Sayur besan jadi kaprah sebagai ikon rumah makan Betawi. Orang Sawangan dengan mudah mendapati sayur besan di Warung Makan Betawi Bang Udin, Parung. Di Bojongsari ada Rumah Betawi Betawi Cabe Lima, disediakan juga sayur besan lengkap dengan gabus pucung. Di Mampang Kota Depok, ada Warung Betawi spesial Gabus Pucung milik Haji Acep. Sayur besan dan gabus pucung memang selalu meninggalkan rasa di lidah.

Inti ngendong nikah sebenarnya silaturahim para besan dan keluarga inti. Kayak mamang, ence, mak gede, pak gede, uwak dan engkong. Usai makan, biasanya di antara mereka berbincang soal hajatan yang bakal diadakan di rumah orangtua besan laki-laki. Dalam masyarakat Betawi, adat hajatan atau "make kembang" diselenggarakan dua kali. Umumnya di rumah besan laki-laki belakangan. Hal itu berlaku sejak masa yang lampau.

"Make kembang" adalah istilah bagi kedua mempelai yang dihias dan dirias lengkap dengan aneka kembang. Make kembang identik dengan duduk di pelaminan. Zaman dulu, pengantin perempuan yang duduk di pelaminan didampingi oleh seorang wanita muda yang sudah menikah yang disebut dengan "penganter". Saat ini penganter sudah tidak ada lagi. Karena saat ini ayah dan ibu dari kedua mempelai ikut naik dan duduk juga di pelaminan.

Pada saat malam mulai kelam, orangtua perempuan dan rombongan minta izin kepada orangtua laki-laki untuk beranjak pulang. Sementara kedua pengantin baru tetap tinggal di rumah orangtua laki-laki. Mereka menginap semalam atau dua malam, sesuai kesepakatan. Besan dari pihak perempuan biasanya dikasih berekat atau buah tangableh oleh orangtua laki-laki, sehingga mereka pulang berendong petong. Tujuannya, untuk saling memuliakan.

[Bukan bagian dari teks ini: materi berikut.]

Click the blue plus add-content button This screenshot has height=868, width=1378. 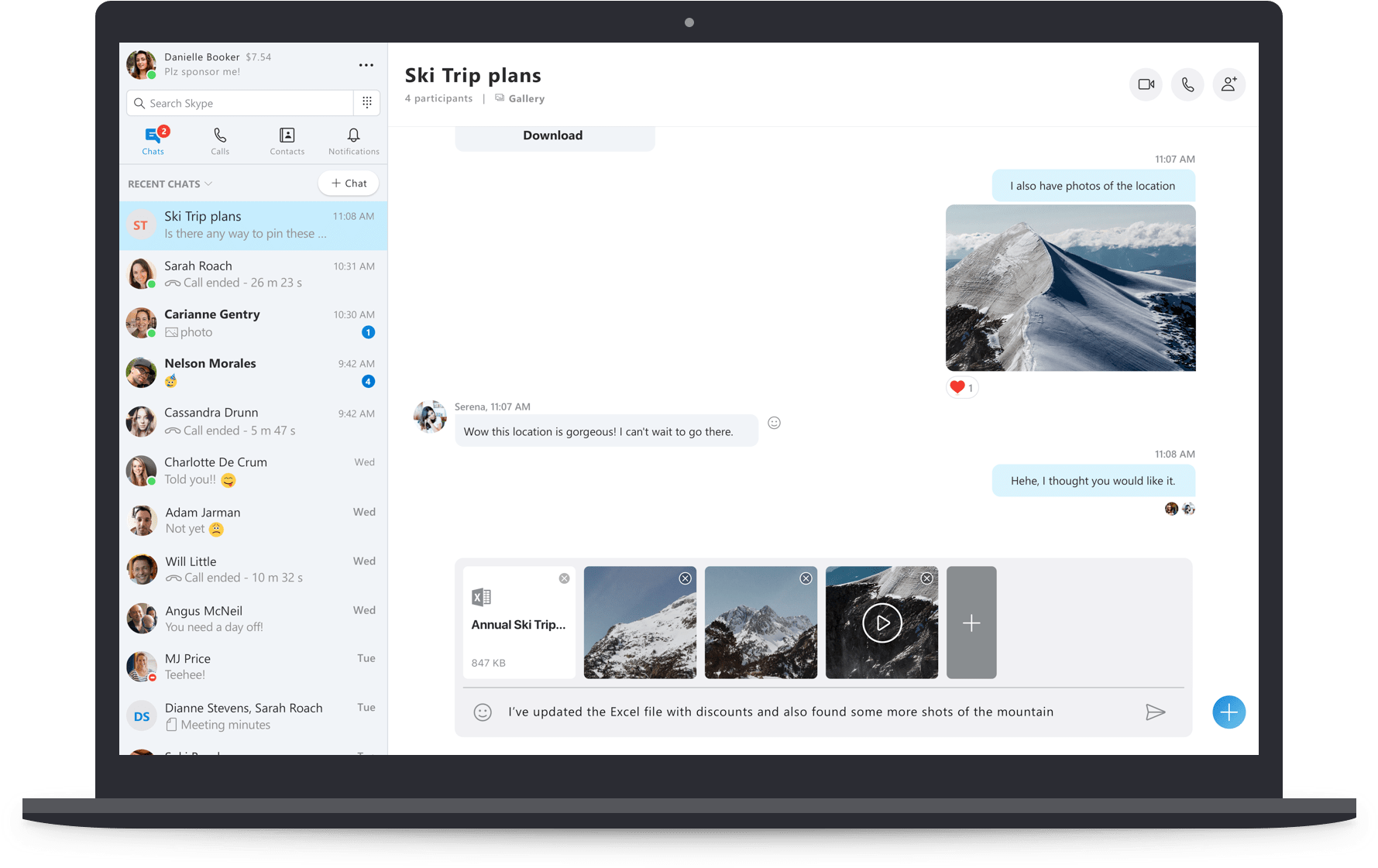coord(1229,712)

Esok paginya, mantu perempuan getap-getap sudah bangun. Dia mencuci piring, bikin sarapan, dan bebenah. Inilah kesempatan ibu mertua mengukur dan menilai kerajinan sang menantu. Pada saat ini juga awal kedekatan menantu dan mertua dimulai. Sudah barang tentu sensitivitas keduanya sangat kuat. Namun mertua perempuan yang baik biasanya memberi pelajaran soal berumah tangga dengan telaten.

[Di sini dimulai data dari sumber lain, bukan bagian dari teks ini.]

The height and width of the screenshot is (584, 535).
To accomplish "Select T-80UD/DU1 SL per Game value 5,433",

Setelah dirasa cukup ngendong nikah, kedua pengantin baru pulang lagi ke rumah orangtua perempuan. Ibu pengantin laki-laki memberi modal buat berumah tangga sebagai simbol. Seperti piring, gelas, tesi, ringkok, baskom. Kalau zaman dulu, bakul, centong nasi, dandang, dan kukusan. Inilah sepenggal cerita soal ngendong nikah yang tampaknya mulai tergerus oleh keadaan yang memaksa orang melakukan apa saja secara simpel. Saya tanya, Anda pernah ngendong nikah? (sam)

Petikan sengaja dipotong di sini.